LangExtract: Comprehensive Tutorial for Structured Text Extraction with LLMs

⏱️ Estimated Reading Time: 12 minutes

Introduction

LangExtract is a powerful Python library developed by Google that revolutionizes how we extract structured information from unstructured text using Large Language Models (LLMs). With over 15,400 stars on GitHub, this cutting-edge tool provides precise source grounding and interactive visualization capabilities, making it an essential tool for modern data extraction workflows.

What is LangExtract?

LangExtract is designed to bridge the gap between unstructured text data and structured information extraction.

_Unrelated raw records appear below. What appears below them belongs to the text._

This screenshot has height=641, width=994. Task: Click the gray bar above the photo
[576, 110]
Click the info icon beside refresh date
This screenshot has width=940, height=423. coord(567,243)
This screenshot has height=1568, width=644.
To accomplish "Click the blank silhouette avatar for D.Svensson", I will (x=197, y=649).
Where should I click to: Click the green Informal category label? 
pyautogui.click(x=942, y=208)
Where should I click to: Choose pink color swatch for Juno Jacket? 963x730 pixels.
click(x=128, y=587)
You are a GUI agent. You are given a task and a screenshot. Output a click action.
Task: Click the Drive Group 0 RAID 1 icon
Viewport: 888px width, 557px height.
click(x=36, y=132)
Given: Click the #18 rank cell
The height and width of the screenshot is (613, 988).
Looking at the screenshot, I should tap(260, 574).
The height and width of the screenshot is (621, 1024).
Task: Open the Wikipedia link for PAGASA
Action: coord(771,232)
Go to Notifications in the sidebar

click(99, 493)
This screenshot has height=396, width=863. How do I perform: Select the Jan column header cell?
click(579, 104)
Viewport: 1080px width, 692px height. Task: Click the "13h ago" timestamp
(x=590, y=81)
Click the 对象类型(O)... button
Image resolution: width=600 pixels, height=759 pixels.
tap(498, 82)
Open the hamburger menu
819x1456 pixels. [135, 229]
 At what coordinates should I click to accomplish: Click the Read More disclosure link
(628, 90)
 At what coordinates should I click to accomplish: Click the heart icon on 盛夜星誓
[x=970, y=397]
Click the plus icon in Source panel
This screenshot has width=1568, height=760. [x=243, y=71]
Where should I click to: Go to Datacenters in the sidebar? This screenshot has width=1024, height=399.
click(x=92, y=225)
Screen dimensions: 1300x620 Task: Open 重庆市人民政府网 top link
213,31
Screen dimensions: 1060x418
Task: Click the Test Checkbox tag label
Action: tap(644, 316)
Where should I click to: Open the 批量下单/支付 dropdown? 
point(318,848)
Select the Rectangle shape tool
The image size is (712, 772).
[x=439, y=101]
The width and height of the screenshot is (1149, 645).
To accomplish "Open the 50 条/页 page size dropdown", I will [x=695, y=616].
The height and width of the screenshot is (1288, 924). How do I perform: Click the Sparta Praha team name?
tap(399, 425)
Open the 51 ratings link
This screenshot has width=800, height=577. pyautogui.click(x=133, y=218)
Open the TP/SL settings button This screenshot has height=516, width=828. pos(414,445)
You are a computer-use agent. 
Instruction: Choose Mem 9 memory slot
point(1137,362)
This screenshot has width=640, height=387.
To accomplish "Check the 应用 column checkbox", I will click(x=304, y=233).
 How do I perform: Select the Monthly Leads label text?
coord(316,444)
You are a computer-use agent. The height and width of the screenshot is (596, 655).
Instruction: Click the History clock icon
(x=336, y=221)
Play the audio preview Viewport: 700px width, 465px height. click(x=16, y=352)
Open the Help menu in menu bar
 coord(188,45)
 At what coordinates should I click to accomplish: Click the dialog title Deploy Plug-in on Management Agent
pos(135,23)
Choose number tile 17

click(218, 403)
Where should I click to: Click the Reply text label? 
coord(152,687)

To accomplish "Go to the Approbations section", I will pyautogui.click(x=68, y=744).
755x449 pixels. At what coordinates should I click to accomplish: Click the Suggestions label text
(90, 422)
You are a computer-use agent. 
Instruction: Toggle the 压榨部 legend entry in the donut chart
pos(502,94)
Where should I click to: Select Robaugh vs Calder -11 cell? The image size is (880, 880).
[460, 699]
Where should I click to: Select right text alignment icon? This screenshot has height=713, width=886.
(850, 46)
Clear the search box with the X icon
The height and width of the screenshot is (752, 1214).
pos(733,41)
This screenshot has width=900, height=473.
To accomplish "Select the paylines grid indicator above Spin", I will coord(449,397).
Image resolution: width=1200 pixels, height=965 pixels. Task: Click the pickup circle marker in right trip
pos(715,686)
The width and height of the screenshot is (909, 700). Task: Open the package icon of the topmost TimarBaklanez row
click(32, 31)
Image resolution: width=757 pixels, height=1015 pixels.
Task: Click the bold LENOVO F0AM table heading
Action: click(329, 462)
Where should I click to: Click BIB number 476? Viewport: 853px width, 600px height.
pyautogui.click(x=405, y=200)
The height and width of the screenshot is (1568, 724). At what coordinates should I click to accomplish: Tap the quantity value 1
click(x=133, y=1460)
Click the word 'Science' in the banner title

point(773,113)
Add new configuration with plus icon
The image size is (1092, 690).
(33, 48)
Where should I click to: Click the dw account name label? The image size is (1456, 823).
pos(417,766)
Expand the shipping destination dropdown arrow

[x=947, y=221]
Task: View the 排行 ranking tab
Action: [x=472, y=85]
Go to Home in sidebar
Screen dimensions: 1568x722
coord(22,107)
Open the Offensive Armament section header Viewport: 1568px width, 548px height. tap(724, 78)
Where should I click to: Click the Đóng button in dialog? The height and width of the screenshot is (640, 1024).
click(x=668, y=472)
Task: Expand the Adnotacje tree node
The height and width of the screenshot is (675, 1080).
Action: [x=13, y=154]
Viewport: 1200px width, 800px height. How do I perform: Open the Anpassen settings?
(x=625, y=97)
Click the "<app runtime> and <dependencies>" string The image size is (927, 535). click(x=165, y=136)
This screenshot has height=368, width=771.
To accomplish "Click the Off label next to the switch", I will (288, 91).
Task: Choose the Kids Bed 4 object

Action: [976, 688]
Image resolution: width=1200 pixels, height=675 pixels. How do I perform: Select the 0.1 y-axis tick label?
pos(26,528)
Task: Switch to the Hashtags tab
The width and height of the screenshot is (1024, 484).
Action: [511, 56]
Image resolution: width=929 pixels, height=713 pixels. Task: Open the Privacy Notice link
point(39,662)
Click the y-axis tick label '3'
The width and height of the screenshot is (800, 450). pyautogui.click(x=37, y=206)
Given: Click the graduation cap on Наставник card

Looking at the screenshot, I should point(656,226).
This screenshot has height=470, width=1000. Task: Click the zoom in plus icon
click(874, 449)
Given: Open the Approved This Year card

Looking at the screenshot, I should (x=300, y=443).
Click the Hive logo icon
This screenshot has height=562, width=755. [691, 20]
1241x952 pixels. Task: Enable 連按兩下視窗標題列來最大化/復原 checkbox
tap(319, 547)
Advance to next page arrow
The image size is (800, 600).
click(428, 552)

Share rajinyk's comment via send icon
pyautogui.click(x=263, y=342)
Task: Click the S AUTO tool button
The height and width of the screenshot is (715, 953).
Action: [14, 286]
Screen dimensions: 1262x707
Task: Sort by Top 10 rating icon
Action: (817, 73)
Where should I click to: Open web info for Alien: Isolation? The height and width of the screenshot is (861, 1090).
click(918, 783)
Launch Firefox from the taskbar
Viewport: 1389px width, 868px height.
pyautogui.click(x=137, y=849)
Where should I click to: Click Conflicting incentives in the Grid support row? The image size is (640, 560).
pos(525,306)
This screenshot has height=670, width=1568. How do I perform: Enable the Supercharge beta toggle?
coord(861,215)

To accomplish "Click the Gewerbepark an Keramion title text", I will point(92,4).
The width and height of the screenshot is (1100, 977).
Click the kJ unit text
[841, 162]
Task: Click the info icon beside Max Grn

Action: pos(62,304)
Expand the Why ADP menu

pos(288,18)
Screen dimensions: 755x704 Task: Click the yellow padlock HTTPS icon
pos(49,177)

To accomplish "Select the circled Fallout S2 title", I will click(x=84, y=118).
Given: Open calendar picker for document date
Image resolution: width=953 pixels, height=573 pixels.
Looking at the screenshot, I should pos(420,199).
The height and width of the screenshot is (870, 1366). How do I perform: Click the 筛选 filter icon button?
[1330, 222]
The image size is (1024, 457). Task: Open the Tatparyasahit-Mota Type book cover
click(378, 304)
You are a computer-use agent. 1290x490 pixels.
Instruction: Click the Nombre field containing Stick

Unlike traditional parsing methods, LangExtract leverages the power of advanced LLMs to understand context, relationships, and nuanced information within text documents.

Key Features

Multi-Model Support: Works with Gemini, OpenAI, and local Ollama models
Source Grounding: Provides precise attribution to source text
Interactive Visualization: Built-in tools for exploring extraction results
Schema Constraints: Enforces structured output formats
Parallel Processing: Handles large documents efficiently
Plugin System: Extensible architecture for custom model providers

Installation and Setup

Basic Installation

The simplest way to get started is through pip:

# Create virtual environment
python -m venv langextract_env
source langextract_env/bin/activate  # On Windows: langextract_env\Scripts\activate

# Install LangExtract
pip install langextract

Development Installation

For development work or accessing the latest features:

git clone https://github.com/google/langextract.git
cd langextract

# Basic installation
pip install -e .

# With development tools
pip install -e ".[dev]"

# With testing dependencies
pip install -e ".[test]"

Docker Setup

For containerized deployments:

docker build -t langextract .
docker run --rm -e LANGEXTRACT_API_KEY="your-api-key" langextract python your_script.py

API Key Configuration

Cloud Models Setup

LangExtract supports multiple cloud providers. Here’s how to configure API keys:

Option 1: Environment Variables

export LANGEXTRACT_API_KEY="your-api-key-here"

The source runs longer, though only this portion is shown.